By Anne E. Kornblut
Washington Post Staff Writer
Tuesday, January 8, 2008
If there were any doubts that the presidential campaign has become a grueling -- and personal -- experience for Sen. Hillary Rodham Clinton, she laid them to rest yesterday in a diner in Portsmouth, N.H.
The trigger: a friendly question from a voter about how she stays so put-together on the campaign trail.
"My question is very personal: How do you do it?" asked Marianne Pernold Young of Portsmouth, who once served as Jimmy Carter's campaign photographer and is now a freelancer. "How do you -- how do you keep upbeat and so wonderful?"
"You know, I think, well luckily, on special days I do have help," Clinton said, initially responding in an upbeat manner. "If you see me every day and if you look on some of the Web sites and listen to some of the commentators, they always find me on the day I didn't have help.

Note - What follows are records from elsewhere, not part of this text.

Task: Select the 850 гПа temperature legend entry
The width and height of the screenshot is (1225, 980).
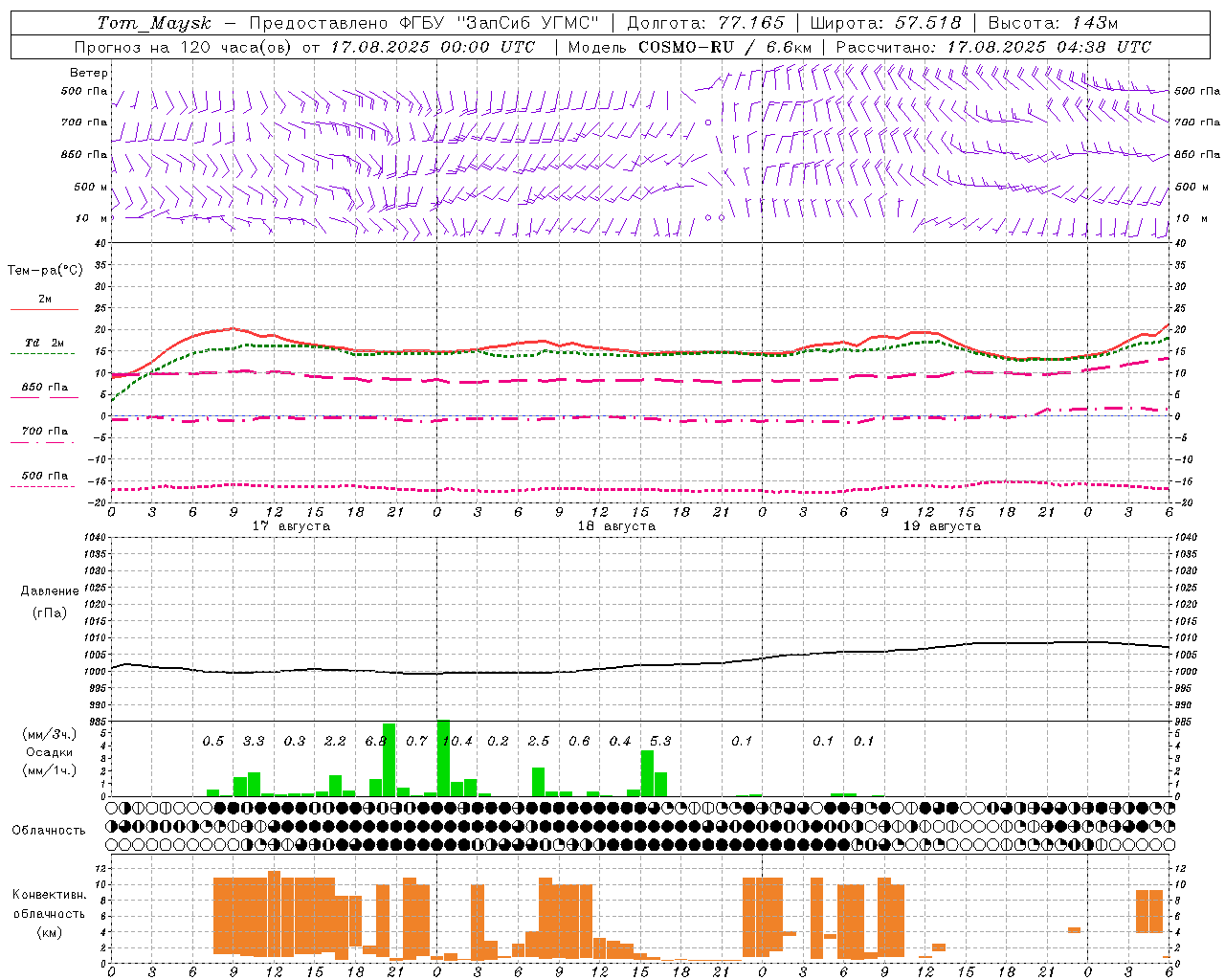Action: pos(44,388)
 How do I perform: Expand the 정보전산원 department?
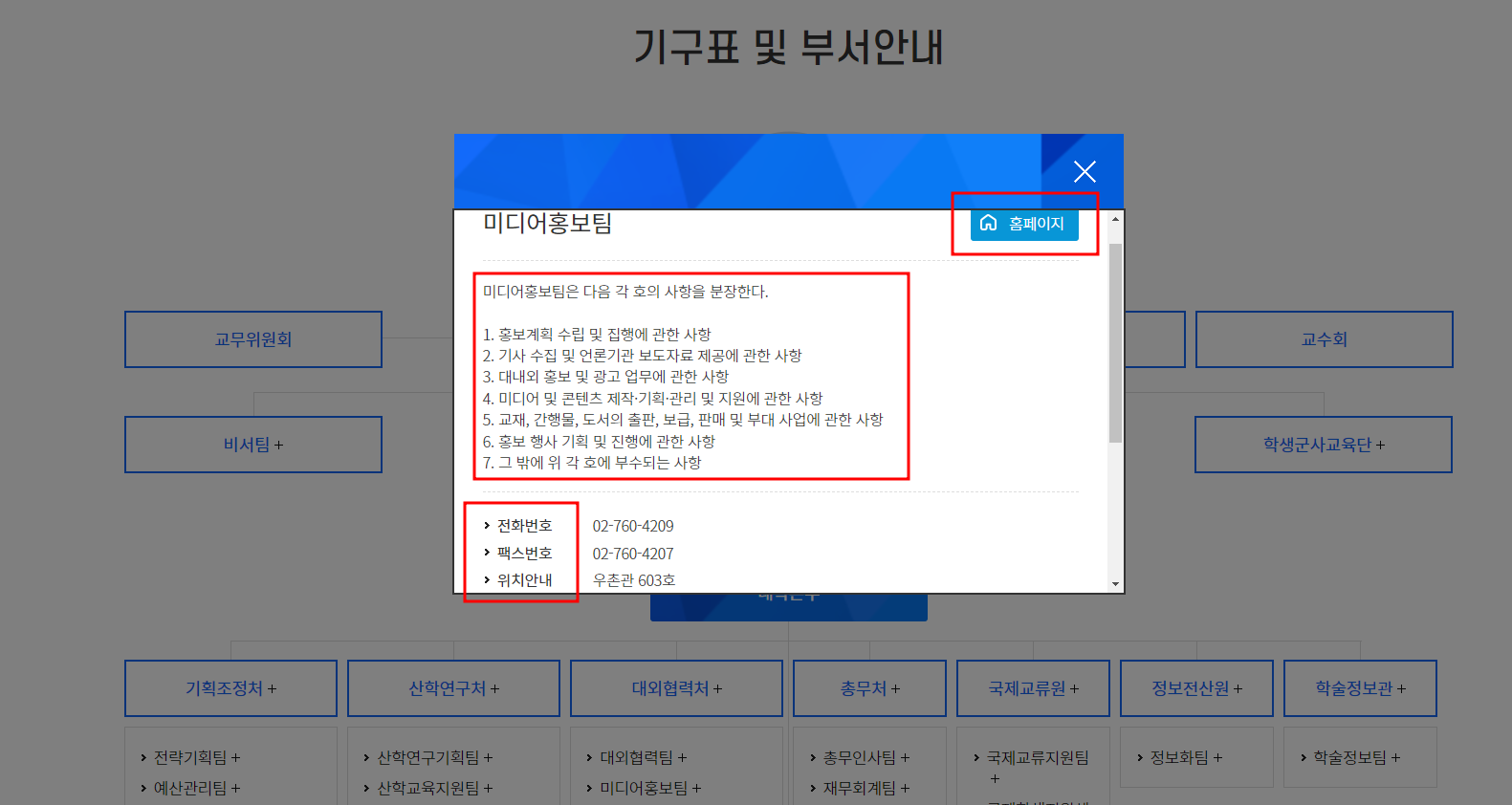tap(1196, 688)
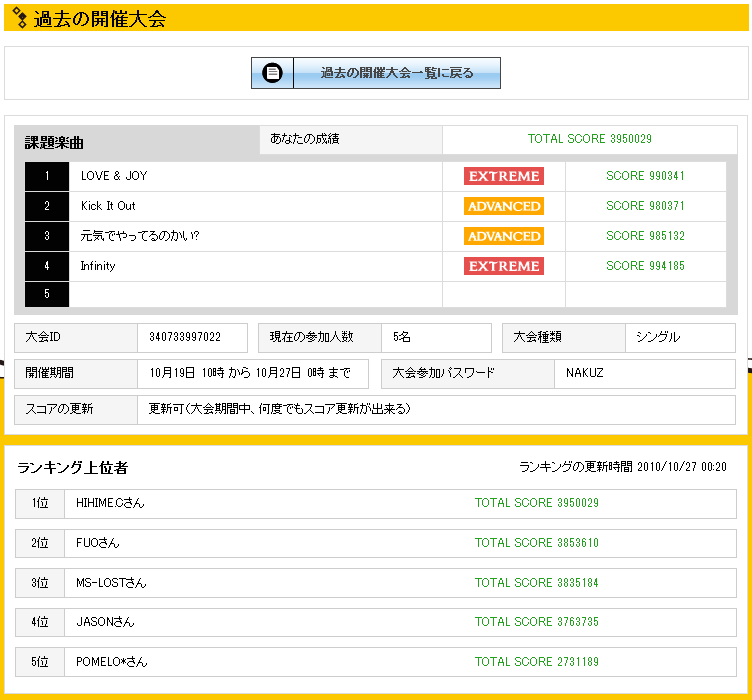Screen dimensions: 752x700
Task: Click the tournament ID 340733997022
Action: (x=185, y=337)
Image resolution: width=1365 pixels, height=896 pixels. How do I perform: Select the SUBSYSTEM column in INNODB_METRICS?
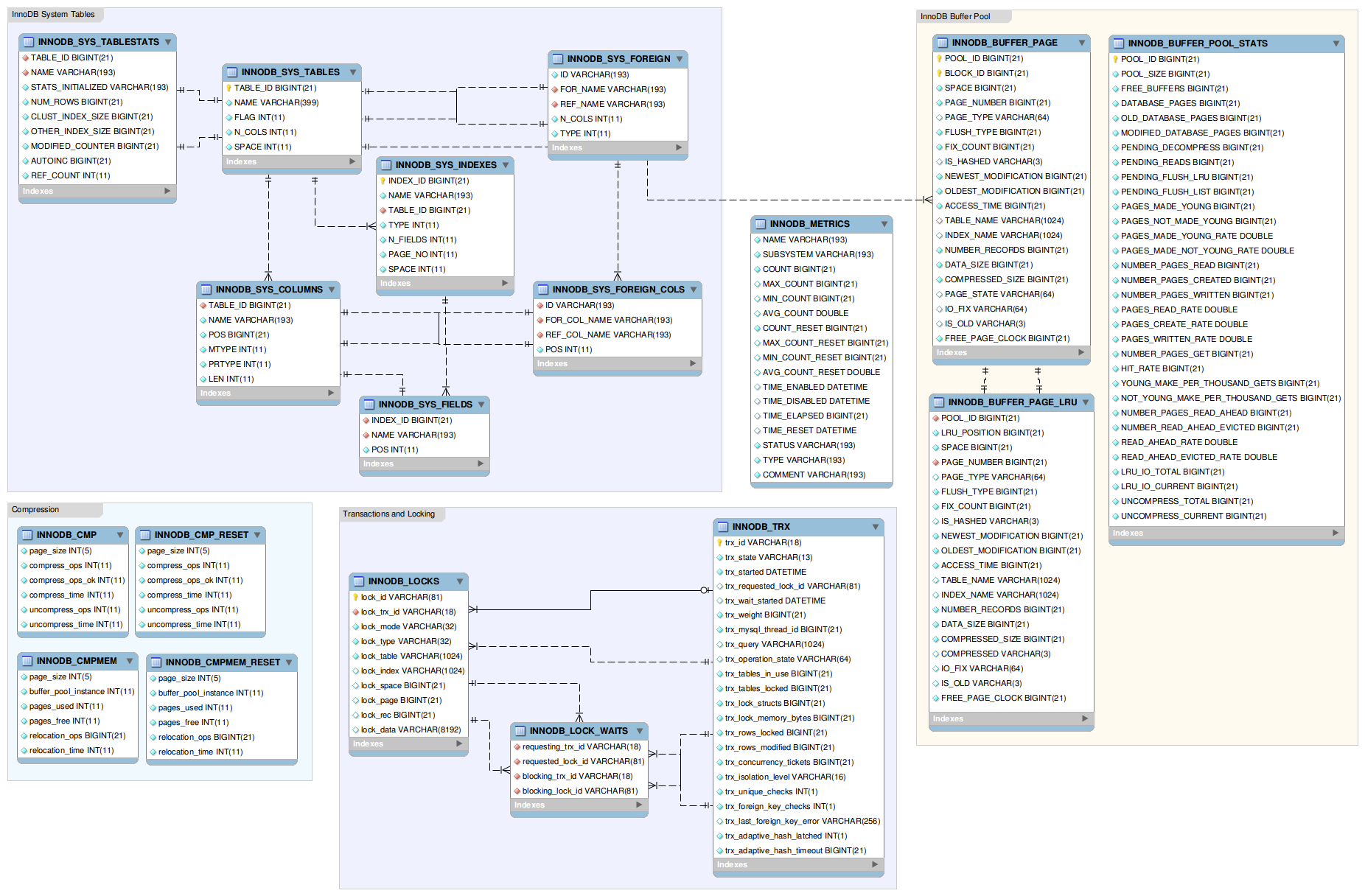(x=817, y=255)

It's not easy."
Clinton's display of emotion fell well short of then-Sen. Edmund S. Muskie's teary withdrawal from the 1972 Democratic contest or Rep. Pat Schroeder's emotional departure from the 1988 Democratic race.
But that rare moment of sympathy -- a stark contrast to the beating she has taken in recent days -- seemed to get to Clinton. "It's not easy, and I couldn't do it if I didn't passionately believe it was the right thing to do," she said. Her voice cracked, and her eyes appeared to well with tears. "You know, this is very personal for me. It's not just political. It's not just public. I see what's happening, and we have to reverse it."

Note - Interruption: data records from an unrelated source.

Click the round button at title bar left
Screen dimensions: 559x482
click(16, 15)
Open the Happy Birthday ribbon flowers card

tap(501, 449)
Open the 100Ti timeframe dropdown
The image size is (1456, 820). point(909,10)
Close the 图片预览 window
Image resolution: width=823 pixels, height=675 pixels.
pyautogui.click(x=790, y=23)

She continued: "Some people think elections are a game, lots of who's up or who's down. It's about our country. It's about our kids' futures. And it's really about all of us together."
Clinton has appeared emotional at similar moments in the past. But coming just one day before the pivotal New Hampshire primary, and following harsh questions about whether voters simply do not like Clinton enough to support her, it immediately took on larger-than-life significance. Reporters scrambled to assess whether it was a true human moment or a calculated one designed to create a connection with voters.
"You know, some of us put ourselves out there and do this against some pretty difficult odds, and we do it, each one of us, because we care about our country. But some of us are right and some of us are wrong, some of us are ready and some of us are not, some of us know what we will do on Day One and some of us haven't thought that through enough," she said.
"And so when we look at the array of problems we have and the potential for it really spinning out of control, this is one of the most important elections America has ever faced," Clinton said.
The man who has done the most to contribute to Clinton's woes these days, Sen. Barack Obama, declined to comment directly about the moment, but another Democratic rival, former senator John Edwards, was less reluctant.
"I think what we need in a commander in chief is strength and resolve, and presidential campaigns are tough business, but being president of the United States is also tough business," he told reporters in Laconia, N.H.